Experiment with a lightweight systems programming language
Typecheck if's, and do janky predeclaration
Attempt to clean up test output some.
I thiiiiiink binops and uniops should work correctly now.

heads

tip
browse log

clone

read-only
https://hg.sr.ht/~icefox/garnet
read/write
ssh://hg@hg.sr.ht/~icefox/garnet

#Garnet -- what if Rust was small?

builds.sr.ht status

#The Pitch

People keep talking about what a small Rust would look like, and how nice it would be, and whether or not Zig or Hare or whatever fits the bill. So, I think it's time to start advertising, at least in a small way: I'm trying to make basically the language these people want, a language that asks "What would Rust look like if it were small?". I call it Garnet. I'm at the point where I am fairly sure my design is gonna do at least something vaguely useful, but I also think it's time to ask for interested parties to talk or help.

Garnet strives for smallness by having three basic features: functions, types, and structs. Somewhat like Zig, structs double as modules when evaluated at compile time. A lot like SML/OCaml, structs also double as your tool for defining interfaces/traits/typeclasses/some kind of way of reasoning about generics. If you make sure your code can be evaluated at compile time, you can treat types mostly like normal values, and "instantiating a generic" becomes literally just a function that returns a function or struct. Again, this is kinda similar to Zig, but I want to avoid the problem where you don't know whether the code will work before it's actually instantiated. Again, this is quite similar to ML languages, but without an extra layer of awkwardness from having a separate module languages. It seems to work out in theory. Whether it can be made actually convenient... well, I hope so.
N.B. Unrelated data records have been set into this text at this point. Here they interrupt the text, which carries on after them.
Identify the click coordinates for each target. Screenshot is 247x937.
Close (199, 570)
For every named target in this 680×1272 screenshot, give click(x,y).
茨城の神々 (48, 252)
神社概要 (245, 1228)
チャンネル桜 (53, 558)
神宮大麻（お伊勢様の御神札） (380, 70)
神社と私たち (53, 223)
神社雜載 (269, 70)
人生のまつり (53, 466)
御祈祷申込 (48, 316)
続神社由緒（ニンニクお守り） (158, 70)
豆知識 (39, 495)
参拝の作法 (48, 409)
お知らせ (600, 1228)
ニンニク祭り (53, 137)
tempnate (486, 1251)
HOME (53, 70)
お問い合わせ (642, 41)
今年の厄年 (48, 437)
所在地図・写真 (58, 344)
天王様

I also want to solve various things that irk me about Rust, or at least make different design decisions and see what the result looks like. Compile times should be fast, writing/porting the compiler should be easy, ABI should be well-defined, and behavior of low-level code should be easy to reason about (even if it misses some optimization opportunities). The language is intended for low level stuff more than applications: OS's and systems and embedded programming. This makes some Rust features unnecessary, like async/await. Better ergonomics around borrowing would be nice too, though I'm not sure how to do that yet, I just hate that there's no way to abstract over ownership and so we have Fn and FnMut and FnOnce. However, trading some runtime refcounting/etc for better borrowing ergonomics as suggested in Notes on a Smaller Rust and Swift's work is not on the cards; I think there's a lot of potential for a language that does this sort of thing, but Garnet is not that language.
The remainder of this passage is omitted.